Skip to content
Blog

Import data

There are multiple ways to import data in Kùzu. The only prerequisite for inserting data into a database is that you first create a graph schema, i.e., the structure of your node and relationship tables.

For small graphs (a few thousand nodes), the CREATE and MERGE Cypher clauses can be used to insert nodes and relationships. These are similar to SQL’s INSERT statements, but bear in mind that they are slower than the bulk import options shown below. The CREATE/MERGE clauses are intended to do small additions or updates on a sporadic basis.

In general, the recommended approach is to use COPY FROM (rather than creating or merging nodes one by one), for larger graphs of millions of nodes and beyond. This is the fastest way to bulk insert data into Kùzu.

COPY FROM CSV

The COPY FROM command is used to bulk import data from a CSV file into a node or relationship table. See the linked card below for more information and examples.

COPY FROM Parquet

Similar to CSV, the COPY FROM command is used to bulk import data from a Parquet file into a node or relationship table. See the linked card below for more information and examples.

COPY FROM NumPy

Importing from NumPy is a specific use case that allows you to import numeric data from a NumPy file into a node table.
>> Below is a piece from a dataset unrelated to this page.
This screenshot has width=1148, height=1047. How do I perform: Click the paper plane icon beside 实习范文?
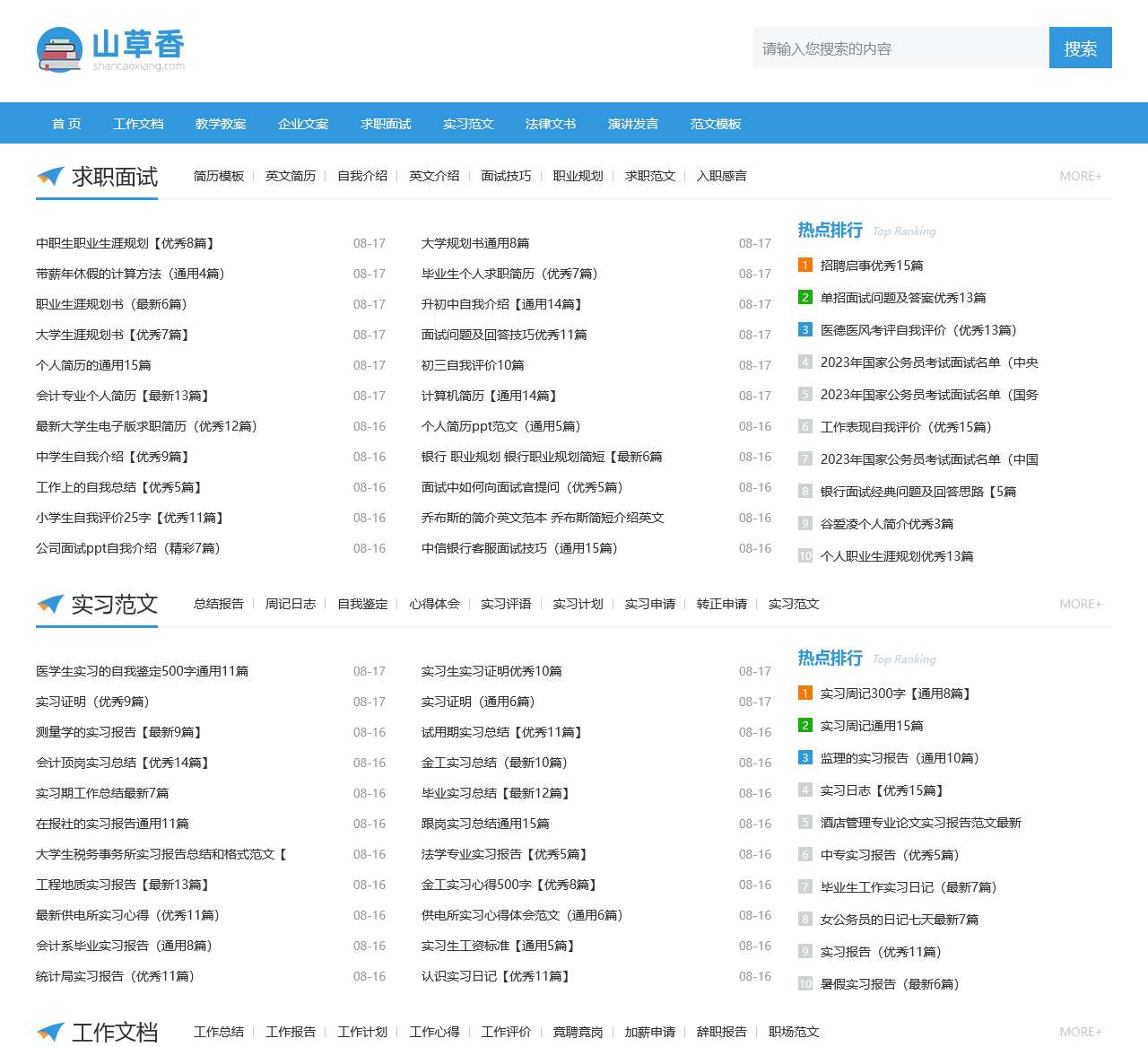[x=50, y=604]
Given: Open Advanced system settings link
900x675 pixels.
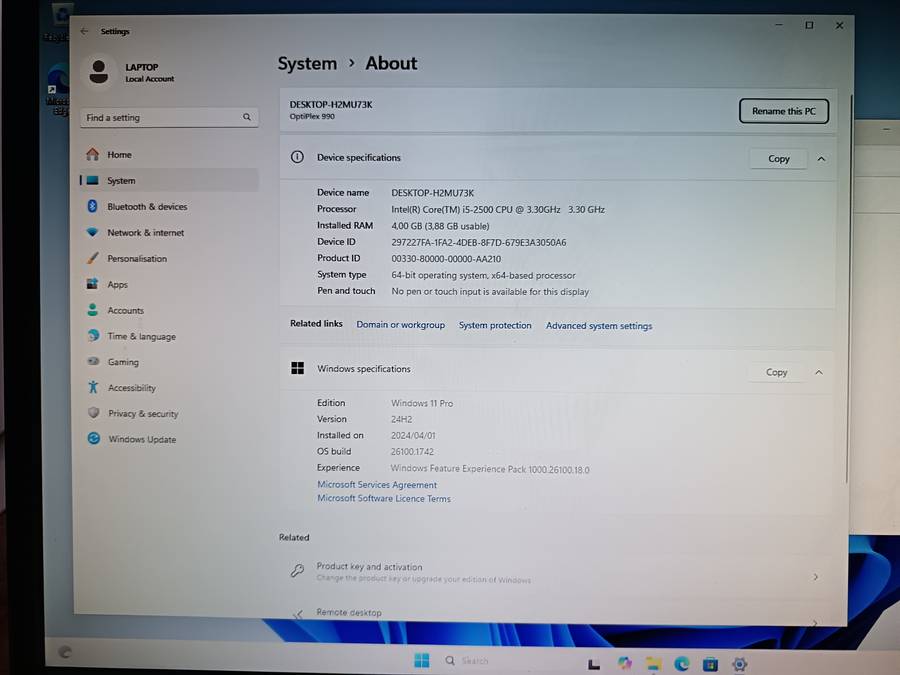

COPY FROM subquery results

You can copy data from a subquery’s results into a node or relationship table. This is useful when you need to modify existing data and re-insert it into the database, or if youw want to copy data from a LOAD FROM scan operation on another data format.

COPY FROM DataFrames

You can copy data from a Pandas or Polars DataFrame into a node or relationship table. This is useful when you are already doing your data transformations in either Pandas or Polars DataFrames and want to directly insert results from their columns into a Kùzu table.